Arantxa Argüelles of Spain won the contest, with Norway and Sweden placing second and third respectively.

Location

Teatro Municipale (also since the 1980s called the Teatro Municipale Valli due to being named after the actor Romolo Valli), a theatre in Reggio Emilia, Northern Italy was the host venue for the 1985 edition of the Eurovision Young Dancers.

Following the destruction by fire of the 1741 Teatro Cittadella in April 1851, the new theatre was designed by the architect Cesare Costa and constructed in the neoclassic style between 1852 and 1857. Its inauguration took place on 21 April 1857 with the performance of the Vittor Pisani by local composer Achille Peri.

Format
The format consists of dancers who are non-professional and between the ages of 16–21, competing in a performance of dance routines of their choice, which they have prepared in advance of the competition.

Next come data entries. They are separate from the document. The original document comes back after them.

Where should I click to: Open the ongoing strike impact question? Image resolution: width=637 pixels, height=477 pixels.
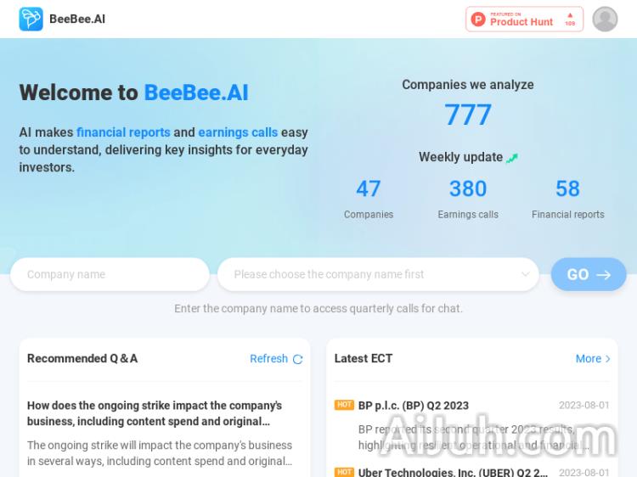155,413
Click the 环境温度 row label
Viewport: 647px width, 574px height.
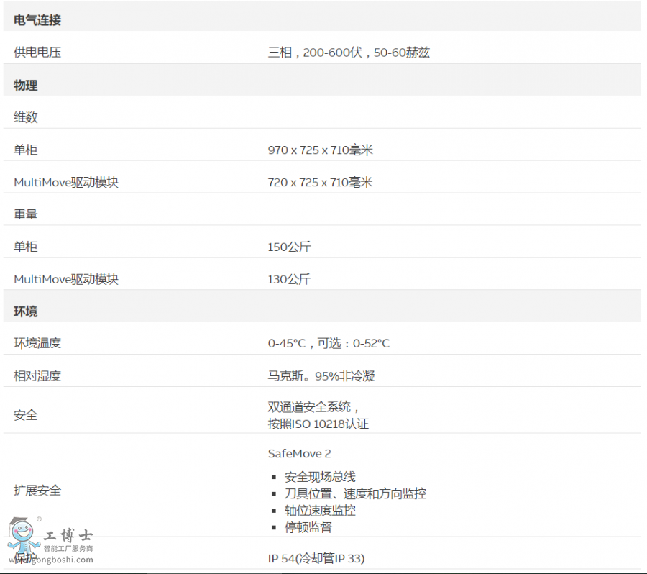(37, 343)
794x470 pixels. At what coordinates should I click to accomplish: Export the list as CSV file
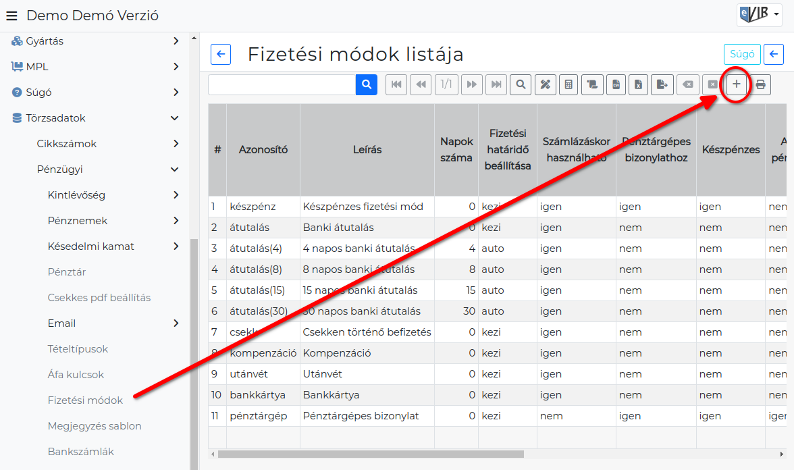tap(616, 84)
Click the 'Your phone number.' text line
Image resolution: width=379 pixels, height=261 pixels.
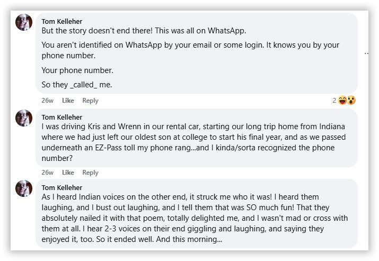(x=77, y=70)
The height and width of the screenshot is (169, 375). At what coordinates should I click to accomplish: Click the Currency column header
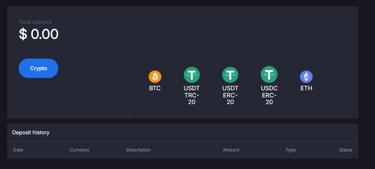[80, 150]
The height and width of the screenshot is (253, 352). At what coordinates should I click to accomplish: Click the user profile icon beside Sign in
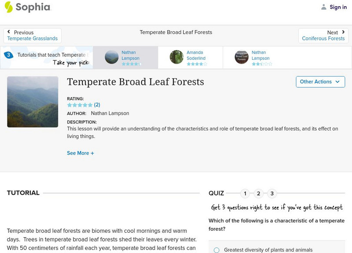[324, 7]
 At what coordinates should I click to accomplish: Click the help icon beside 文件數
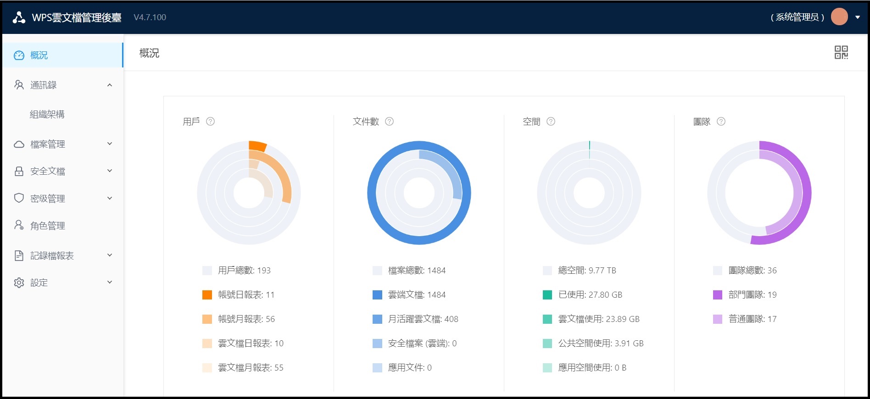tap(389, 122)
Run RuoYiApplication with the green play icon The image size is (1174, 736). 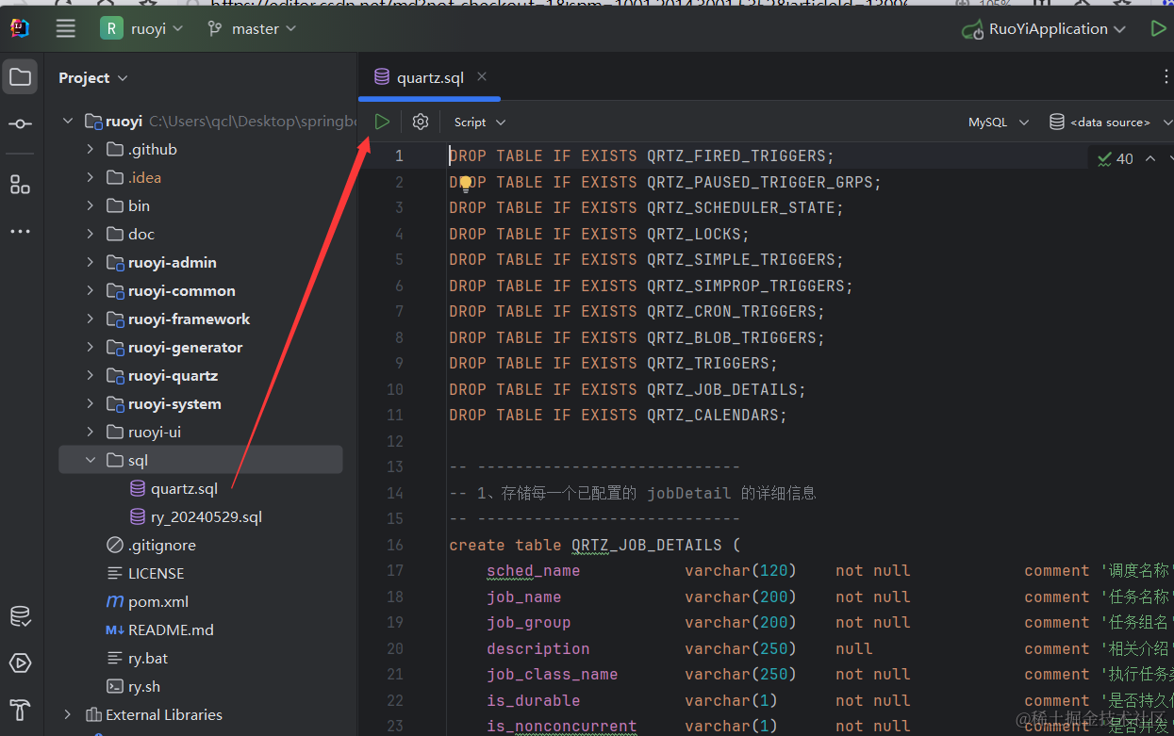pos(1158,28)
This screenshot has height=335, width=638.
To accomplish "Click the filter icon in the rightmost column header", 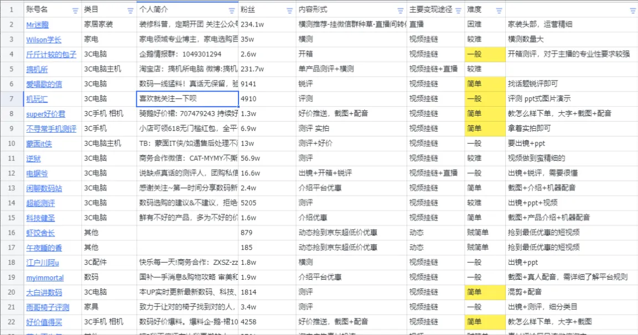I will point(633,9).
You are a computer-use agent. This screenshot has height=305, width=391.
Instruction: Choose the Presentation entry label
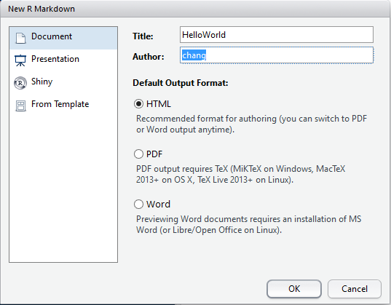click(x=55, y=59)
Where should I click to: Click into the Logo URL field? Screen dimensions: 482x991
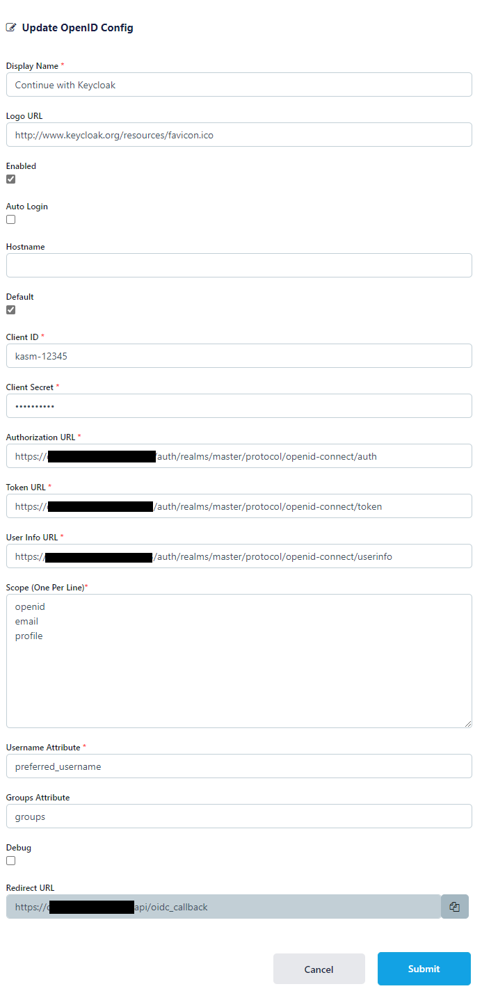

All of the acts then take part in a choreographed group dance during 'Young Dancers Week'.

Jury members of a professional aspect and representing the elements of ballet, contemporary, and modern dancing styles, score each of the competing individual and group dance routines. The overall winner upon completion of the final dances is chosen by the professional jury members.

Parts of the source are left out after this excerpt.